_Te lezen tekst_
▬▬▬▬▬▬▬▬▬▬

En, Prins der Nederlanden, ik vraag U, gelooft Gij, dat de besten, de fijnvoelendsten, de edelsten onder het volk van Nederland, diegenen dus, die Gij, om die redenen, zonder twijfel het liefst zoudt willen behagen en imponeeren, gelooft Gij, dat hun een Prins eerbied afdwingt, die zijn korte verblijfdagen in de residentie of op het Loo doorbrengt met het wreede en nuttelooze jachtvermaak, met het vermaak dat in zich houdt dieren martelen door doodsangst, hen verwond laten liggen lijden, hen laten vervolgen en laten bijten door opzettelijk daartoe afgerichte kwaadaardige honden, - honden die gij tot dat doel expresselijk liet overzenden uit Duitschland dezer dagen?!

▬▬▬▬▬▬▬▬▬▬

_Opdrachten_
1/ Werk in de tekst over de jacht het stuk van "En, Prins der" tot en met "Duitschland dezer dagen?!" bij door "jachtvermaak" te vervangen door "jachtplezier".
2/ Beantwoord aan de hand van de tekst over de jacht:
(a) Waar brengt de Prins zijn korte verblijfdagen door?
(b) Met welke twee bijvoeglijke naamwoorden wordt het jachtvermaak beschreven?
(c) Uit welk land liet hij de honden overzenden?
De lijst die volgt komt uit een andere bron.

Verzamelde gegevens

▬▬▬▬▬▬▬▬▬▬

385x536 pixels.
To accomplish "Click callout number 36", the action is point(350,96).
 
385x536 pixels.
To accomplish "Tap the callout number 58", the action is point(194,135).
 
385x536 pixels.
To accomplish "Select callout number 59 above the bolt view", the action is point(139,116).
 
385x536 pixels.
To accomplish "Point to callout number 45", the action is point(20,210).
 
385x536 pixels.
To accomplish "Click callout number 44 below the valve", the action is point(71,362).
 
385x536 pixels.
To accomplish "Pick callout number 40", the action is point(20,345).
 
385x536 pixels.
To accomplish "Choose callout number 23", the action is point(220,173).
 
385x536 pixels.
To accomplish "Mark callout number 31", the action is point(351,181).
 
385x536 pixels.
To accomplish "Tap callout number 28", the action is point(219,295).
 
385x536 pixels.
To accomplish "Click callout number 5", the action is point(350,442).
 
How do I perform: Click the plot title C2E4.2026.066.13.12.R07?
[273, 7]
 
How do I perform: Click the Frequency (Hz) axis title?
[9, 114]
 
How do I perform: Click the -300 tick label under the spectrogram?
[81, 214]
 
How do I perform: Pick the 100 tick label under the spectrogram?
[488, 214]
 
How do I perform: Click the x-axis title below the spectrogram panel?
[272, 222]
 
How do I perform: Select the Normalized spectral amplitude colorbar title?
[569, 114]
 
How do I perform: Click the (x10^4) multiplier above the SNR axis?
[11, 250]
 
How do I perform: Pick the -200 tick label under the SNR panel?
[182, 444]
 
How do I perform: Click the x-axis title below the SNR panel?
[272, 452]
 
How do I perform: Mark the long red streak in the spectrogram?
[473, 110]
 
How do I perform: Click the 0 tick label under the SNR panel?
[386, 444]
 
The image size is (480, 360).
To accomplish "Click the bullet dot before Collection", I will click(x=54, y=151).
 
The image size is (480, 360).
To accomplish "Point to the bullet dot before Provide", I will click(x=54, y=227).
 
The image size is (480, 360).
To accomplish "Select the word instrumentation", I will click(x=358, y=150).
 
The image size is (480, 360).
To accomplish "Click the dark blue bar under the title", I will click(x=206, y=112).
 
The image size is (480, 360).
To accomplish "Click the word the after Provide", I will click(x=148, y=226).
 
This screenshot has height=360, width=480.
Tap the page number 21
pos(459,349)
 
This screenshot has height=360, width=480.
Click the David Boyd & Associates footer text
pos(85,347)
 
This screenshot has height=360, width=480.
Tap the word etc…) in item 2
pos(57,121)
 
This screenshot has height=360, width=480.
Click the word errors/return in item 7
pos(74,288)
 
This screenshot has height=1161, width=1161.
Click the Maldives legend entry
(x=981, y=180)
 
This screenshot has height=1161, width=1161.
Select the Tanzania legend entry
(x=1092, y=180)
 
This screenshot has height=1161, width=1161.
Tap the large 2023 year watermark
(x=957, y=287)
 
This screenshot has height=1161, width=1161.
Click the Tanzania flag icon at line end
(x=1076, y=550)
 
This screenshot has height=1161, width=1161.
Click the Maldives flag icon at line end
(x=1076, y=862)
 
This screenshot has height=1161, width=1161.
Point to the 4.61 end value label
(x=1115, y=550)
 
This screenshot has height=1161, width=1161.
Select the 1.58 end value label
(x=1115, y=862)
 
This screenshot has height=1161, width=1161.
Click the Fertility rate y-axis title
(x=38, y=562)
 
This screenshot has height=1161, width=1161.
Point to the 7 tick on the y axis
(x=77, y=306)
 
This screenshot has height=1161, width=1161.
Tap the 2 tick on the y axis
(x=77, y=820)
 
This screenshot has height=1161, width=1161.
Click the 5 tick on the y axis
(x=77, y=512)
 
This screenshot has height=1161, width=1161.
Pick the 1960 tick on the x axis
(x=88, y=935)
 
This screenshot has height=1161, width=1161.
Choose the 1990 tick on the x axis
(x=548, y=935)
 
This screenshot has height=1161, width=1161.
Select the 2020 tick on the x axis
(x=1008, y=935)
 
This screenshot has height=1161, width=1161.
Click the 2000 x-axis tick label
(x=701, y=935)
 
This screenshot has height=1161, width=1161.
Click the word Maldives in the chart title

▬▬▬▬▬▬▬▬▬▬

_Uitgewerkte oefening_
1/
En, Prins der Nederlanden, ik vraag U, gelooft Gij, dat de besten, de fijnvoelendsten, de edelsten onder het volk van Nederland, diegenen dus, die Gij, om die redenen, zonder twijfel het liefst zoudt willen behagen en imponeeren, gelooft Gij, dat hun een Prins eerbied afdwingt, die zijn korte verblijfdagen in de residentie of op het Loo doorbrengt met het wreede en nuttelooze jachtplezier, met het vermaak dat in zich houdt dieren martelen door doodsangst, hen verwond laten liggen lijden, hen laten vervolgen en laten bijten door opzettelijk daartoe afgerichte kwaadaardige honden, - honden die gij tot dat doel expresselijk liet overzenden uit Duitschland dezer dagen?!

2/
(a) In de residentie of op het Loo.
(b) Wreed en nutteloos.
(c) Uit Duitschland.